◆ Data excerpts:

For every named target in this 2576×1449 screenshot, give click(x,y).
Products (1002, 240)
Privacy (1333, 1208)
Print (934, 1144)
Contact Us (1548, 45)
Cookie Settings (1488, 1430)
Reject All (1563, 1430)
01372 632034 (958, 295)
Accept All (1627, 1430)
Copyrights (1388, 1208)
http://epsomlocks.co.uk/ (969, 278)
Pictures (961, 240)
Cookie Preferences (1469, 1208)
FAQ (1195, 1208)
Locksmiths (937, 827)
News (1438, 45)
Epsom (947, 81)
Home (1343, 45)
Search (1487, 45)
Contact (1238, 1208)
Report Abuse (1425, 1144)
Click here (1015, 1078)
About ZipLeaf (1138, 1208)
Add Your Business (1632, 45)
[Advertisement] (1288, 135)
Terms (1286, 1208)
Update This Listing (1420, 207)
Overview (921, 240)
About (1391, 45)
--
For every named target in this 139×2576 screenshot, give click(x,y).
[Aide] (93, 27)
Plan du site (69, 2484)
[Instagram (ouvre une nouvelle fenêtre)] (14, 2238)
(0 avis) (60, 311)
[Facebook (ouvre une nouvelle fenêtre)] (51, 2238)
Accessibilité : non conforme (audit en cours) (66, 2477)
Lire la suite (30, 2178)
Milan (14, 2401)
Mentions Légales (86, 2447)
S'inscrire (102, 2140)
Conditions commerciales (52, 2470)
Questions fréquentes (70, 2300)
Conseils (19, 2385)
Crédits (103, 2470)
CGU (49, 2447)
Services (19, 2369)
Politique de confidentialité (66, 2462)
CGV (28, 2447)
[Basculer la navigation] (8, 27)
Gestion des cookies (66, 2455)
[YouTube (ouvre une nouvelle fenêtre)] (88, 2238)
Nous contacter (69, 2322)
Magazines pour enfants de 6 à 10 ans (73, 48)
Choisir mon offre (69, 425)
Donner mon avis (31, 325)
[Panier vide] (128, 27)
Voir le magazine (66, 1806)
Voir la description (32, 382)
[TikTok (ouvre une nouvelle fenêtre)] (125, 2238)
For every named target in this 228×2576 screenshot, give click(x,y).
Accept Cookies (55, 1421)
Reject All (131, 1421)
--
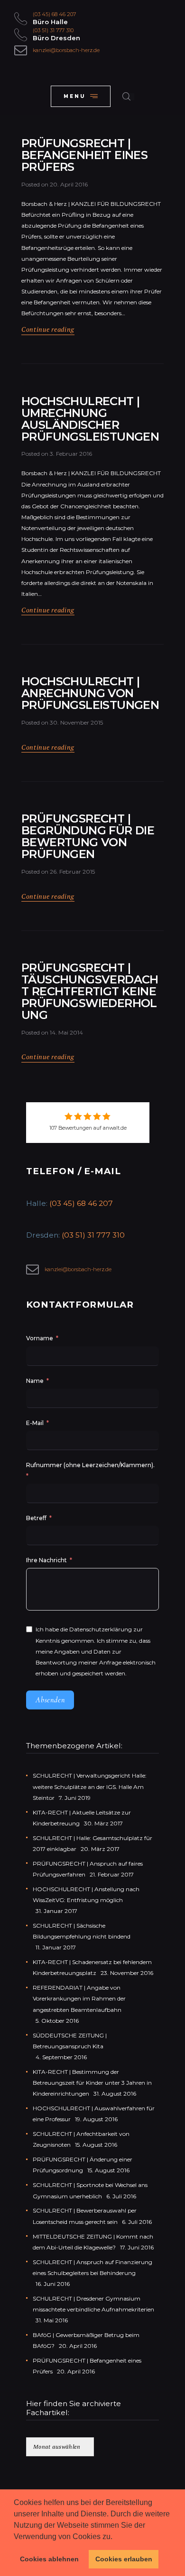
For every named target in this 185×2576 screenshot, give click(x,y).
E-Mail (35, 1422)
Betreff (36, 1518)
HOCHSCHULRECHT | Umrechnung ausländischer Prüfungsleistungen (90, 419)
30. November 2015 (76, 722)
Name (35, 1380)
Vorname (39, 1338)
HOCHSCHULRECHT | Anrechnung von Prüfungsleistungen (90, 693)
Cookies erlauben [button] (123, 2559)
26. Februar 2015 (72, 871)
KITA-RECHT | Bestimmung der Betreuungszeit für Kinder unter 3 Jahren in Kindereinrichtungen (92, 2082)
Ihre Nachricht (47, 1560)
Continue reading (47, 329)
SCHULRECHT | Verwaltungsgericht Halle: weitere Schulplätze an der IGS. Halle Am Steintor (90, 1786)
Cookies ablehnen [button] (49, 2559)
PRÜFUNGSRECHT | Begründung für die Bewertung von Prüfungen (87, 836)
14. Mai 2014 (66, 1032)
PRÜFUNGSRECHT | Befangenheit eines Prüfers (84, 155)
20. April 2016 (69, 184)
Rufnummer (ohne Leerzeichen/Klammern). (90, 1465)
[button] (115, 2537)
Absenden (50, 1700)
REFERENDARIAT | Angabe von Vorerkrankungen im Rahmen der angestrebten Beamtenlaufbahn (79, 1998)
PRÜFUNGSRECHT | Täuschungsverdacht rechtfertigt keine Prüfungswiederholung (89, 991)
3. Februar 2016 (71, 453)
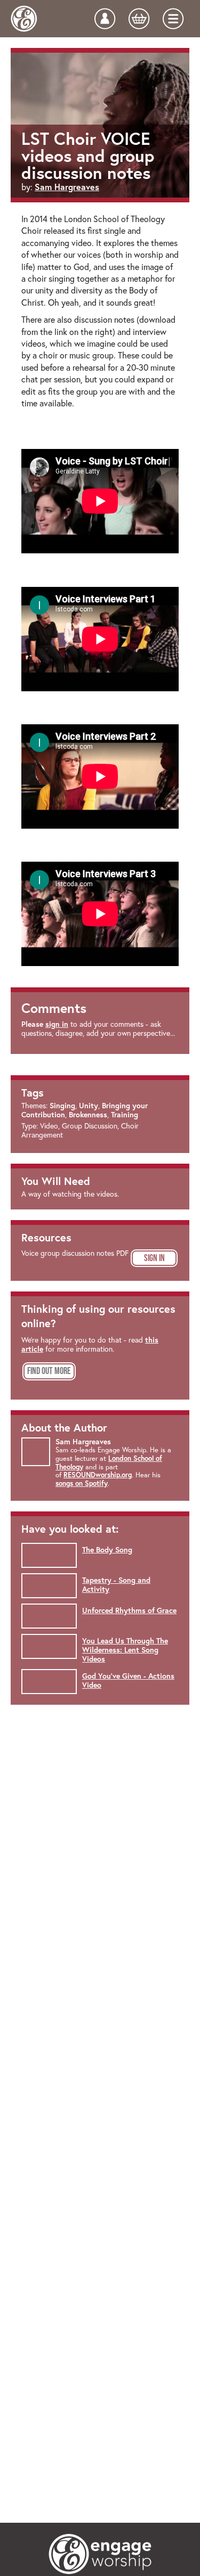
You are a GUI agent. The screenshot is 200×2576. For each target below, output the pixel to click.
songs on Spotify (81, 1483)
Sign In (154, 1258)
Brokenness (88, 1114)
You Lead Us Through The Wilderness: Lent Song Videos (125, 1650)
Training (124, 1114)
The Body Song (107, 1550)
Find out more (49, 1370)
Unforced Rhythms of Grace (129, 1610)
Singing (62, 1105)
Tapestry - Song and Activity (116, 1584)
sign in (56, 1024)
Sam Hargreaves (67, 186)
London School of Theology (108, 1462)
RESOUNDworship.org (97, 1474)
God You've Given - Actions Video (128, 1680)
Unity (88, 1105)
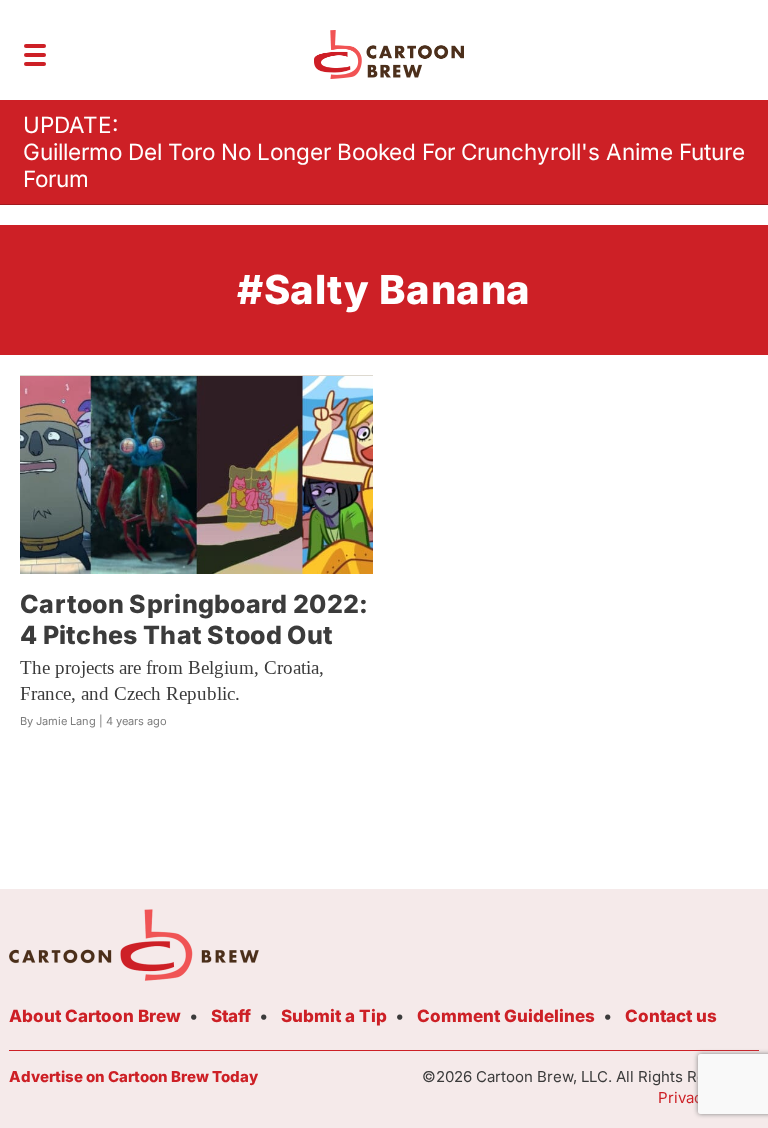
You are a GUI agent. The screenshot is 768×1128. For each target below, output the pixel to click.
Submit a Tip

◆ Problem to solve:
Reproduce the lines of the entries above from the one with "S'inscrire (102, 2140)" to the one with "Nous contacter (69, 2322)", both included, exactly and without any other line.

◆ Answer space:
S'inscrire (102, 2140)
Conditions commerciales (52, 2470)
Questions fréquentes (70, 2300)
Conseils (19, 2385)
Crédits (103, 2470)
CGU (49, 2447)
Services (19, 2369)
Politique de confidentialité (66, 2462)
CGV (28, 2447)
[Basculer la navigation] (8, 27)
Gestion des cookies (66, 2455)
[YouTube (ouvre une nouvelle fenêtre)] (88, 2238)
Nous contacter (69, 2322)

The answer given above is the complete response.